I don’t always remember this, but I try. It’s not compassion exactly, but something underneath compassion which renders it possible and distinguishes it from pity: the awareness that the other is also aware, struggles, wants, hopes to make something of their life, hopes for a slice of significance for themselves. And you can see this so much more clearly when you don’t have to make time for it when you’re done with striving to be something important yourself. Because all that is behind you.
Now this might sound to some people like some sort of psychic self-annihilation, but it is anything but. Attention can now be fully focused, not just on other people when that seems appropriate, but on all sorts of other things, and in a way this makes all those other things infinitely more fascinating, infinitely more enjoyable. When your attention is focused primarily on how you will make your own life significant, everything else in this vast and amazing world acquires the false appearance of being profoundly boring. But in reality, it is you that are profoundly boring.

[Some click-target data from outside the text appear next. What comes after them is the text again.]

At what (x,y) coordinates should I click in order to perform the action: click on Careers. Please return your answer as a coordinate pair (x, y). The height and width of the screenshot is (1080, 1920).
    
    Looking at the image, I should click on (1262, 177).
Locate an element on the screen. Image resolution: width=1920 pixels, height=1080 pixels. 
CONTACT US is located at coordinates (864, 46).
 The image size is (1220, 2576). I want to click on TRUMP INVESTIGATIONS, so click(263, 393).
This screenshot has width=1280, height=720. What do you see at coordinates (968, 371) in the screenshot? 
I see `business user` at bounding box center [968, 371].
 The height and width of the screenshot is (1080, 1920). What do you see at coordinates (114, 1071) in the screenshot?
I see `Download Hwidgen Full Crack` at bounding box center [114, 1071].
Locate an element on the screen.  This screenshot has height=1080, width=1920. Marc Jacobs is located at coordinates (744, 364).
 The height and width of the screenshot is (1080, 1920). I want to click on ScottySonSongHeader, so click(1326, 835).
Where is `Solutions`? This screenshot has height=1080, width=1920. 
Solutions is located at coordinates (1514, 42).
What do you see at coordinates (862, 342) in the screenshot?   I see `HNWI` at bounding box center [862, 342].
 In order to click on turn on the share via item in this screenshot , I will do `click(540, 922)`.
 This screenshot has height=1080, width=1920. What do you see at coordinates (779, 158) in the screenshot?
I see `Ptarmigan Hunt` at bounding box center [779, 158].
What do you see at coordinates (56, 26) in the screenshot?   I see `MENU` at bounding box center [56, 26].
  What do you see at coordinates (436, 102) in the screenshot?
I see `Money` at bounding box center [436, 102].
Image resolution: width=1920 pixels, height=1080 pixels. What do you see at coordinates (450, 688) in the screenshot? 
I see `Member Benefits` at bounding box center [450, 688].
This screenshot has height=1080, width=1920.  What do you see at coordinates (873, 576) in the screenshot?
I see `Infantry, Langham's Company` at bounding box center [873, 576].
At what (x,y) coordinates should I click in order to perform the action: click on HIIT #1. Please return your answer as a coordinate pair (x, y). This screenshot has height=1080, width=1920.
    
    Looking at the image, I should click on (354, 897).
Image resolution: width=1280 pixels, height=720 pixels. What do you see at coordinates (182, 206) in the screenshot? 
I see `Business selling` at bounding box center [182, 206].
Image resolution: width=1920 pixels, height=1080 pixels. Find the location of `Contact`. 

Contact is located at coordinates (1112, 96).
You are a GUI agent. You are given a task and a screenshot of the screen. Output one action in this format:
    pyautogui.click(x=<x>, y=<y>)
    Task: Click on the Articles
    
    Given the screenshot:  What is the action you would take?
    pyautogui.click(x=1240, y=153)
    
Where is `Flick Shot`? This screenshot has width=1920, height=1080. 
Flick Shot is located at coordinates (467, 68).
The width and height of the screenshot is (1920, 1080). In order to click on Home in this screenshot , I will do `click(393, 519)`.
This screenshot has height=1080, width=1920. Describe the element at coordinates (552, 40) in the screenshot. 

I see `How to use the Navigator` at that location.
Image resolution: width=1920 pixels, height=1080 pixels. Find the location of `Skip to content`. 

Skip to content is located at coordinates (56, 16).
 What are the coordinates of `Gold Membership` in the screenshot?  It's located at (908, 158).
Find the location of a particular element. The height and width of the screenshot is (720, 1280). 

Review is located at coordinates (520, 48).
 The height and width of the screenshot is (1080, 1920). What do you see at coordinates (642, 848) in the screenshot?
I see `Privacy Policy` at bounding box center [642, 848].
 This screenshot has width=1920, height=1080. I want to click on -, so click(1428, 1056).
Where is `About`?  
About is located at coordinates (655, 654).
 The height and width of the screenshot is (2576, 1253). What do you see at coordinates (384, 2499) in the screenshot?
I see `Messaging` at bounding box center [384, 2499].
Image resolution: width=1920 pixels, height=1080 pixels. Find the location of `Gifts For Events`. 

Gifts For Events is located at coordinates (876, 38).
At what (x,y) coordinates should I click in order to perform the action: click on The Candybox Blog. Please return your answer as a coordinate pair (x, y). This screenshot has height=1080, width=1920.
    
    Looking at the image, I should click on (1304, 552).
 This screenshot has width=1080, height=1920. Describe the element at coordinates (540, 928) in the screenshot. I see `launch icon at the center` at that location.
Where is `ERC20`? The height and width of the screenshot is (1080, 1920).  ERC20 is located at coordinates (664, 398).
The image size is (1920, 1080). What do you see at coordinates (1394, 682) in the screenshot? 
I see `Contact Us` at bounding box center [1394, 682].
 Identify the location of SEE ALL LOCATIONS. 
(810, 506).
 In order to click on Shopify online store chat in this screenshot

And what I don’t have, for the most part, is resentment. Why should I? If you feel resentment, you still have hope, the last of Pandora’s evils, hope that your specialness could still come to the attention of the cosmos, if only They hadn’t robbed you of it. These, surprisingly enough, are the feelings of someone who simply hasn’t suffered enough, who hasn’t had the dross and dreck of what so often goes wrong in human souls burned away in a cleansing fire. Nothing and no one is special, or else everything and everyone is, or else strange and isolated fragments of the world shine their specialness at unexpected moments and then disappear. I don’t know. All I know is that if you think you deserve and are deprived of cosmic, death-defying importance, you are in hell. Let it go.